— Start Page excerpt —
Before 1964, the regulation of equipment on private cars and trucks was a patchwork of state laws with a little federal law thrown in for some spice. But in the years following the creation of interstate highways, accidents were happening at higher speeds and were claiming more lives. The pressure to “do something” was growing.
On August 30, 1964, Congress passed Public Law 88-514, entitled “AN ACT to require passenger-carrying motor vehicles purchased for use by the Federal Government to meet certain passenger safety standards.” That act stated that the Government could not buy a vehicle for its own use that did not comply with reasonable passenger safety devices “as the Administrator of General Services shall require.”
The law’s following section gave the Administrator of General Services one year to publish a set of standards. The entire statute is a short one and can be read in full right here: STATUTE-78-Pg696
On January 26, 1965 the GSA’s standards appeared in the Federal Register at pages 797-801. Among them was (on page 800) Standard no. 515/11, entitled “Standard Gear Quadrant (PRNDL) For Automotive Vehicles Equipped With Automatic Transmissions.” The rule stated:
“The order of selection of the gear quadrant shall be park, reverse, neutral, forward drive, and low forward drive (P R N D L). Neutral shall be positioned between reverse and forward drive. In no case shall reverse be positioned adjacent to a forward drive. Reverse, forward drive and low forward drive may be modified to permit various gear ratios in these positions at the option of the manufacturer. Lowest forward gear selected position shall provide a braking effect for downhill driving and the lowest selected gear shall be locked in at 25 miles per hour and under.”
The rule concluded by stating that it was to take effect one year and ninety days after publication (or April 26, 1966). The Federal Register for that date can be perused here. FedRegJan1965
And there we are. After April of 1966 the government could not purchase a new car or light truck with the traditional General Motors Hydra Matic quadrant (PNDLR or PNDSLR), but it said nothing about requiring that the acceptable gear order be operated by a lever. GM, of course, probably saw the handwriting on the wall and eliminated the last of the old PNDSLR cars after the 1964 model year. Studebaker, being a purely Canadian manufacturer as of mid 1964 did not care what the U.S. Government would or would not buy, and thus retained its traditional PNDLR quadrant to the bitter end in 1966.
Now, back to the Chrysler pushbuttons. This rule is a little ambiguous as to whether it would have affected the government’s purchase of Chrysler vehicles. All then-current pushbutton arrangements in Chrysler products placed the Neutral button between those for Reverse and Drive, so on that score the Chrysler buttons were fine. Chrysler did not, however, make use of a “Park” button. Park was engaged by a lever adjacent to the buttons. So, did the rule which referred to “Park” as being one of a continuous series of choices on the “quadrant” (a term that went undefined) exclude the separate Park lever of the Chrysler system? Or would a separate Park lever have complied with the (not completely clear) rule? This, folks, is how lawyers make their money.
— End Page excerpt —
— Start Dataset excerpts —
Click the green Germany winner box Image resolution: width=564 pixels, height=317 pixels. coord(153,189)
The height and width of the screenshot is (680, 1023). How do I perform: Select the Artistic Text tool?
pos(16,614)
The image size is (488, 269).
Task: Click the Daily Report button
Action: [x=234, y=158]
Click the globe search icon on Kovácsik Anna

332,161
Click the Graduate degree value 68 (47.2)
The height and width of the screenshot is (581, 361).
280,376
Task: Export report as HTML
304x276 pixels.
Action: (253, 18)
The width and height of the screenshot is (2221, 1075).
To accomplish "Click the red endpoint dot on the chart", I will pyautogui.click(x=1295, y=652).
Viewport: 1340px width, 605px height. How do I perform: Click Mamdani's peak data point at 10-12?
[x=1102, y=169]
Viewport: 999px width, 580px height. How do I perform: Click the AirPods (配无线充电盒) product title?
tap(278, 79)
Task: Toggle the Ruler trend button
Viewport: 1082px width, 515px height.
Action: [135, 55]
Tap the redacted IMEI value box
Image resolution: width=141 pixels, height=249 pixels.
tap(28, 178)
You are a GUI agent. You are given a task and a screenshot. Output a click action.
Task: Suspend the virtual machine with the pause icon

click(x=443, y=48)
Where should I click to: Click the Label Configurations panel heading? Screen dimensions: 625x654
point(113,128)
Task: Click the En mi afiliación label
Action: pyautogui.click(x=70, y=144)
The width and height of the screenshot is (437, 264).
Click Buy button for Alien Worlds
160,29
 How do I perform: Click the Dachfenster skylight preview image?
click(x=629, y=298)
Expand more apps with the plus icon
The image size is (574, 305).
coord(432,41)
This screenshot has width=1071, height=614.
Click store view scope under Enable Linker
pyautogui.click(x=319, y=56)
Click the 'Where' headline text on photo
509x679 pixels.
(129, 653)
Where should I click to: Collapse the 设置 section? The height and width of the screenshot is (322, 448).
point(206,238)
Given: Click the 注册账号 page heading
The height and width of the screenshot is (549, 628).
— End Dataset excerpts —
**Written request:** Copy word for word the stretch from "The rule concluded" through "end in 1966." in the text on the PRNDL gear order rule above.

**Correct response:**
The rule concluded by stating that it was to take effect one year and ninety days after publication (or April 26, 1966). The Federal Register for that date can be perused here. FedRegJan1965
And there we are. After April of 1966 the government could not purchase a new car or light truck with the traditional General Motors Hydra Matic quadrant (PNDLR or PNDSLR), but it said nothing about requiring that the acceptable gear order be operated by a lever. GM, of course, probably saw the handwriting on the wall and eliminated the last of the old PNDSLR cars after the 1964 model year. Studebaker, being a purely Canadian manufacturer as of mid 1964 did not care what the U.S. Government would or would not buy, and thus retained its traditional PNDLR quadrant to the bitter end in 1966.